The novels on this list each create a world in which the writer can ask big questions. I’ve got a quotation from Barbara Kingsolver tucked away in my commonplace book that speaks to this:

I devise a very big question whose answer I believe will be amazing, and maybe shift the world a little bit on its axis. Then I figure out how to create a world in which that question can be asked and answered.

~ Barbara Kingsolver, on her writing process

Without further ado, here’s my list:

 

  1. Mary Wollstonecraft, Maria, or the Wrongs of Woman. I haven’t read this yet; I’ve only just come across its existence after reading Romantic Outlaws: The Extraordinary Lives of Mary Wollstonecraft and Her Daughter Mary Shelley. Mary Wollstonecraft blazed a path into feminist territory, introducing the concept of egalitarian relationships between men and women. I am a huge Mary Shelley fan (I believe she is the Kevin Bacon of the literary world) and have only just dipped into her mother’s work.
  2. Sarah Waters, Fingersmith. Set in the late 19th century London slums, this novel twists and turns through a broad range of emotional, physical, and ethical territory. Definitely a provocative page turner.
  3. Wilkie Collins, The Woman in White. I haven’t read this, but just saw that it likely inspired Fingersmith, so I’m including it. It was first published in 1860 and is a classic mashup of Victorian Gothic and Realism.
  4. Kathy Hepinstall, Blue Asylum. This one is from the Civil War period and sets the protagonist, Iris Dunleavy, in a state of powerlessness rooted in isolation, both political and geographic.
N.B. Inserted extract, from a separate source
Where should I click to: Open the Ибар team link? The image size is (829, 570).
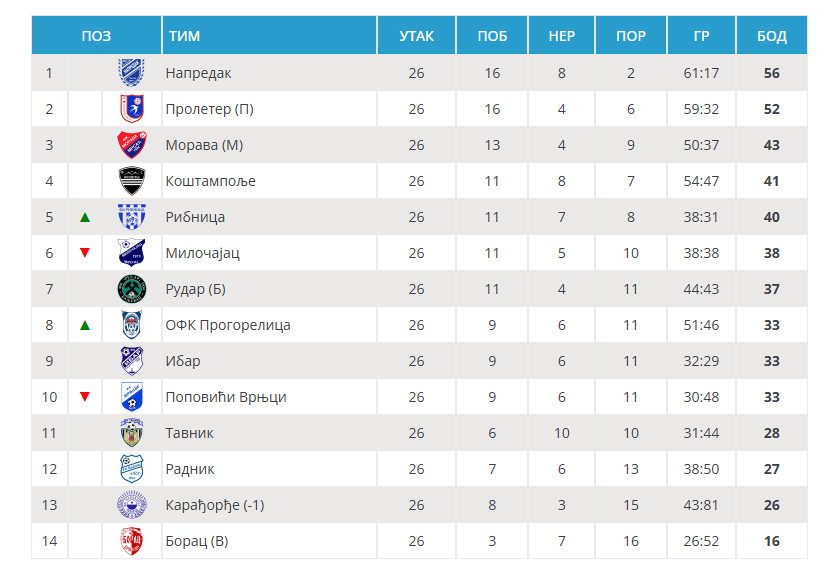coord(183,361)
The muggy swampy Florida landscape will draw you into the slow hot world of Iris’ story.
  5. Margaret Atwood, Alias Grace. This was the story that got me started down this topic path. Set in 1843 Canada, this is based on real events.
  6. Marcia Hamilcar, Legally Dead: Experiences During Seventeen Weeks Detention in a Private Asylum. This appears to be a work of nonfiction, and it’s interesting to see that the preface was written by a doctor who offers disclaimers and defense of contemporary practices.
  7. Nellie Bly, Ten Days in a Mad-House. This one is also nonfiction, the work of journalist Nellie Bly who in 1887 pretended to be insane in order to report on the conditions inside Blackwell’s Island Asylum.
  8. Megan Chance, An Inconvenient Wife. Chance’s narrative gets to the heart of female identity and power in ways that modern readers will relate to. Lucy is an upper-class woman in the 1880s who longs for sex and art, both completely taboo desires for a woman in her position.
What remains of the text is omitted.